▶ [TO DO]
Render the lines between the one holding "Given: Click the" and the one holding "pyautogui.click(x=399, y=46)", both included, as a numbered list without blank lines, and leave the pictures out.

▶ [DATA PROVIDED]
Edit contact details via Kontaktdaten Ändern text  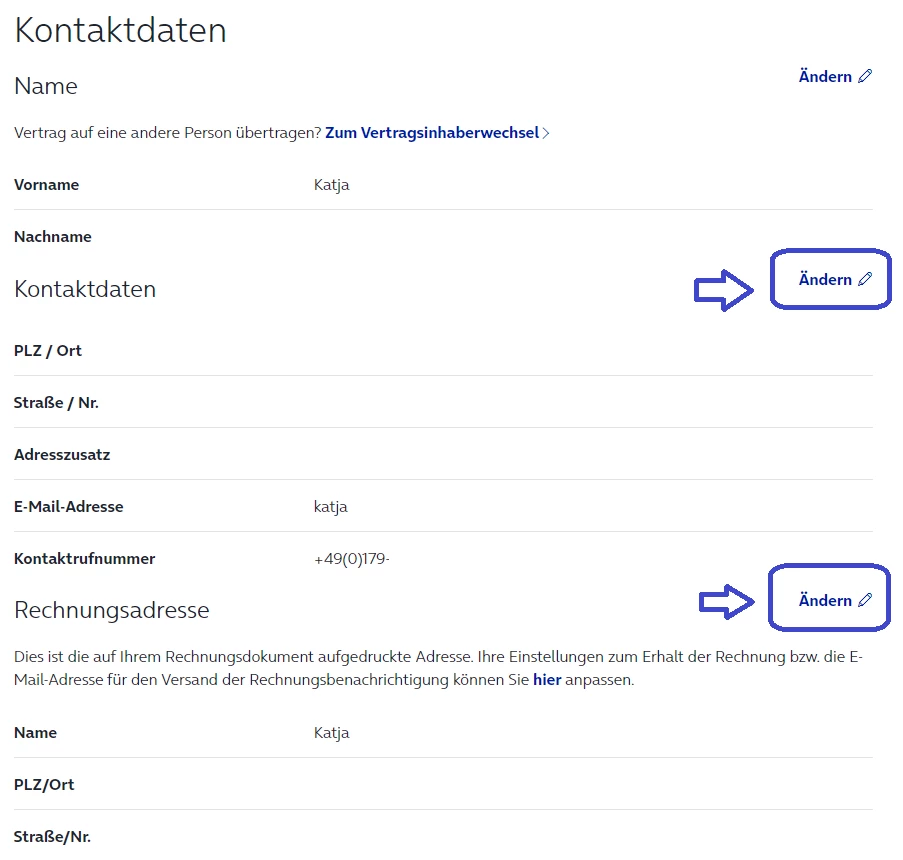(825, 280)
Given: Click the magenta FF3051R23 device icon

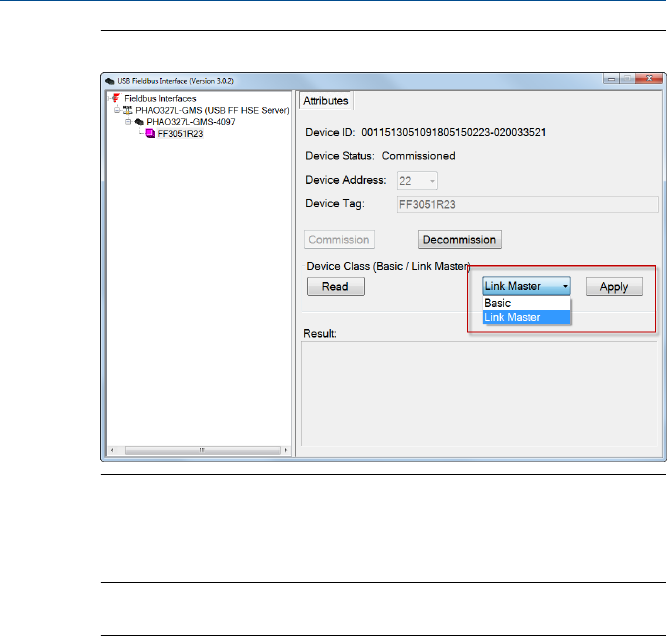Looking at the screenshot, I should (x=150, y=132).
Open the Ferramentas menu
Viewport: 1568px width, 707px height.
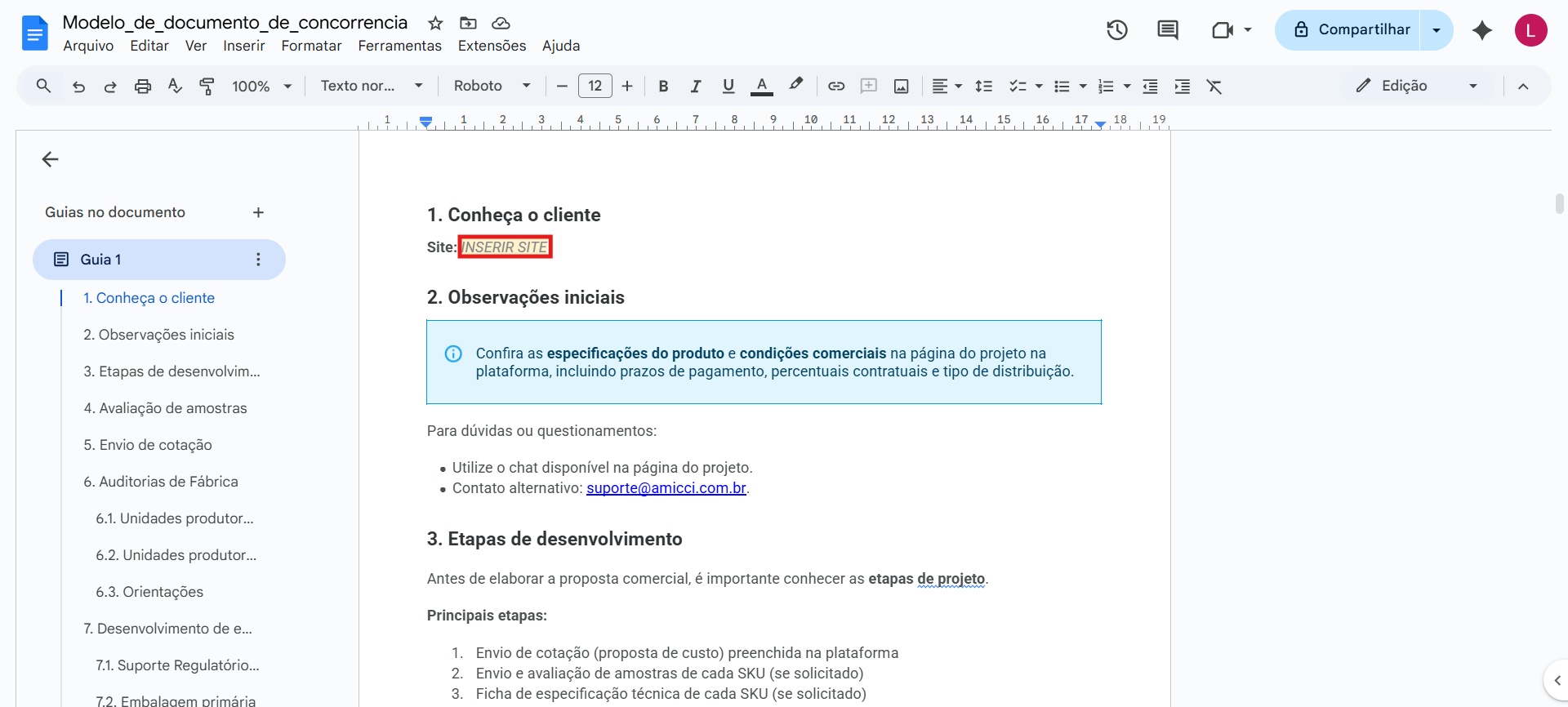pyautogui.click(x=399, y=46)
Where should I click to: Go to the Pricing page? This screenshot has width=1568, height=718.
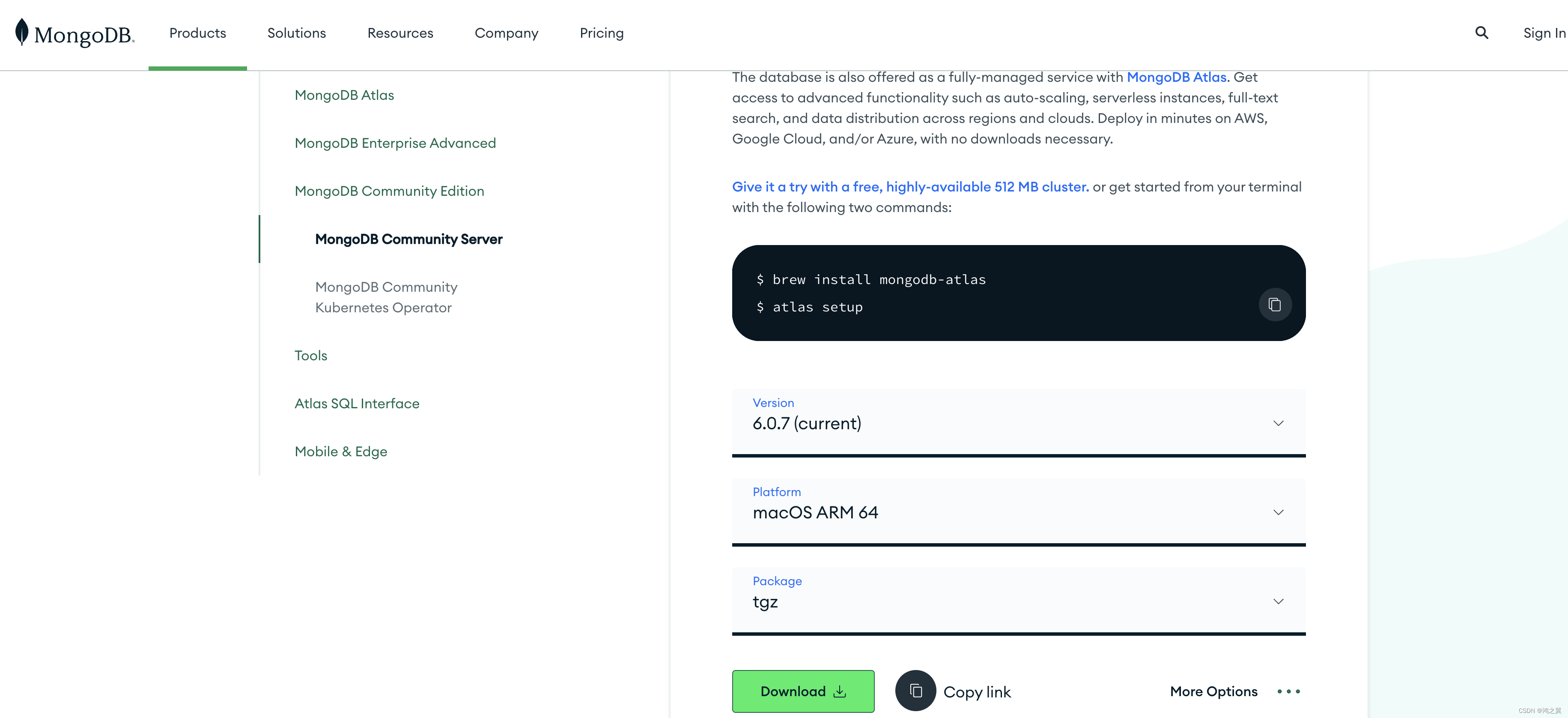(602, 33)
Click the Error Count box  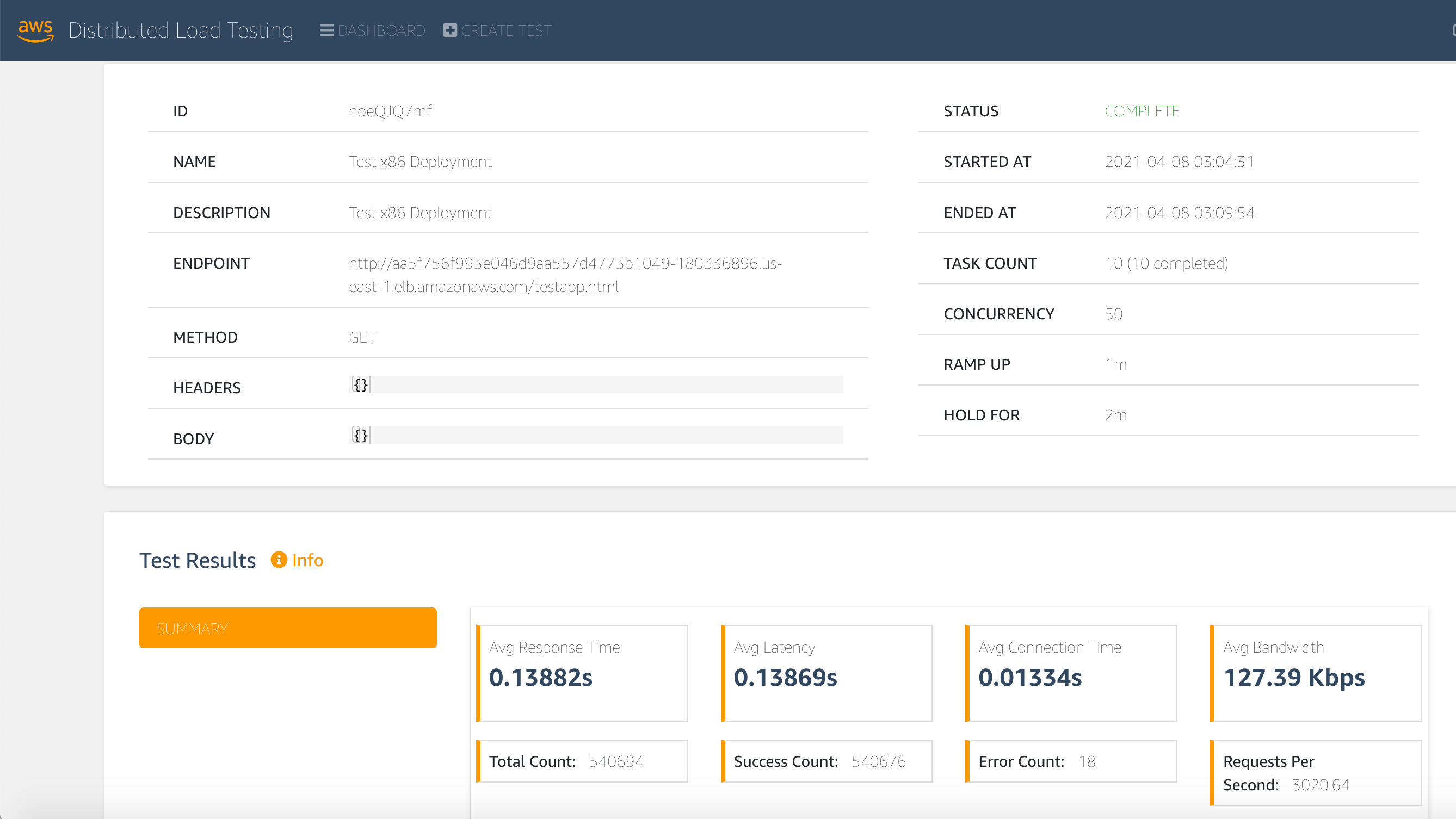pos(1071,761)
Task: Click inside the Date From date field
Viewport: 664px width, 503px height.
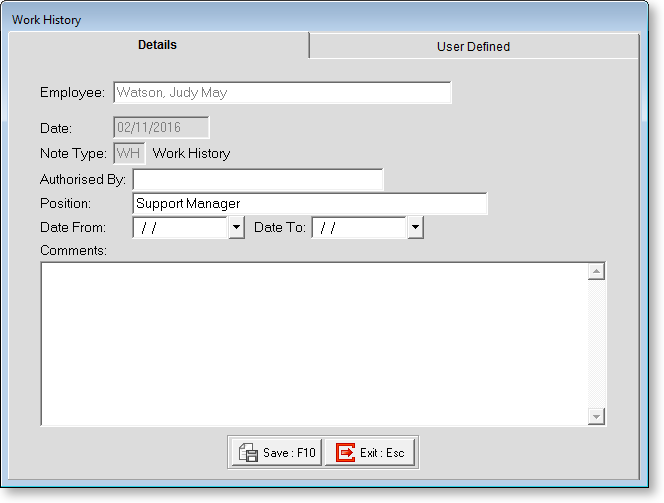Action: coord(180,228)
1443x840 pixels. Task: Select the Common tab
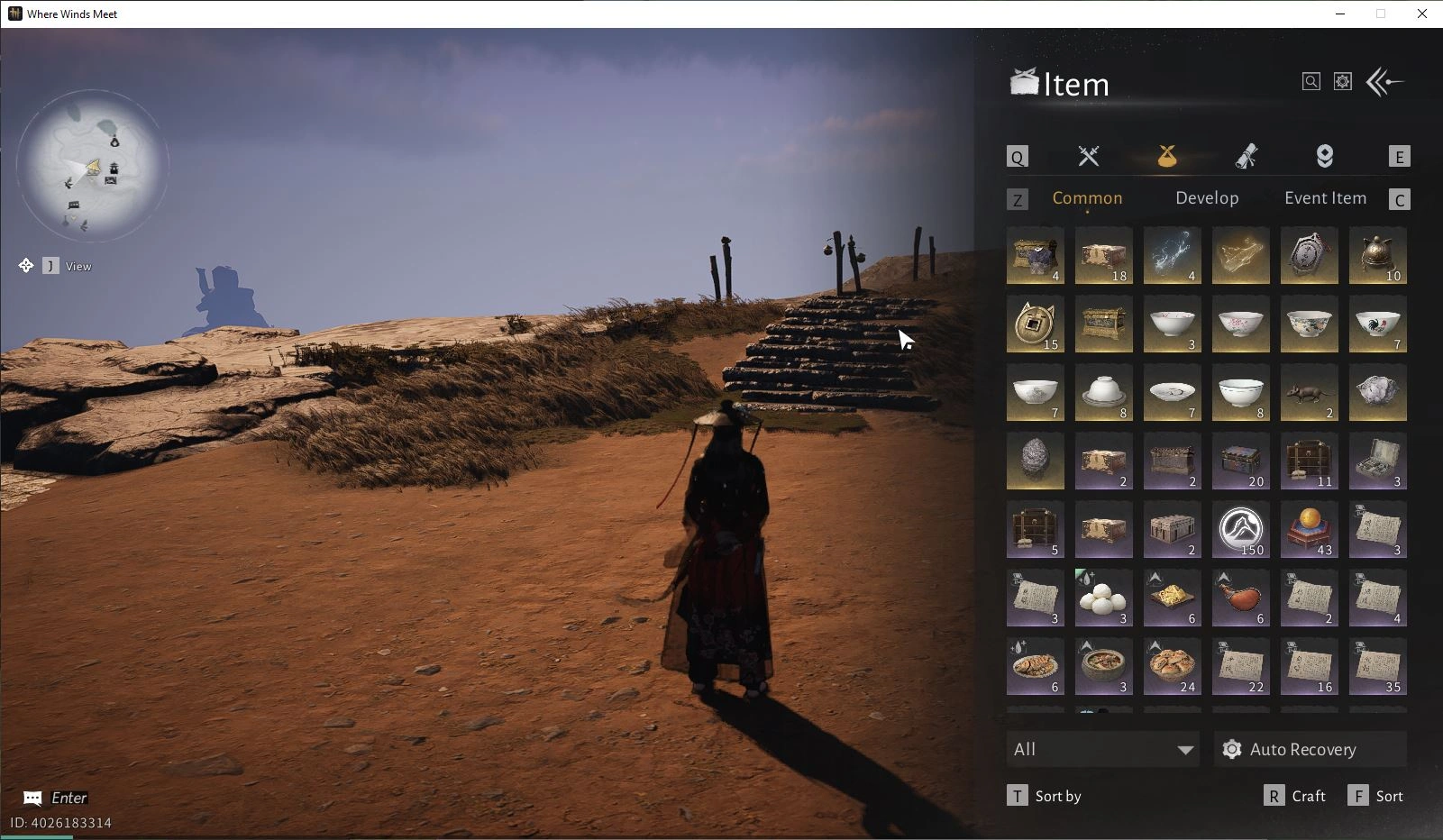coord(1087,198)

▶ [FINAL ANSWER]
1. Given: Click the magenta FF3051R23 device icon
2. Looking at the screenshot, I should (x=150, y=132).
3. Open the Ferramentas menu
4. Viewport: 1568px width, 707px height.
5. pyautogui.click(x=399, y=46)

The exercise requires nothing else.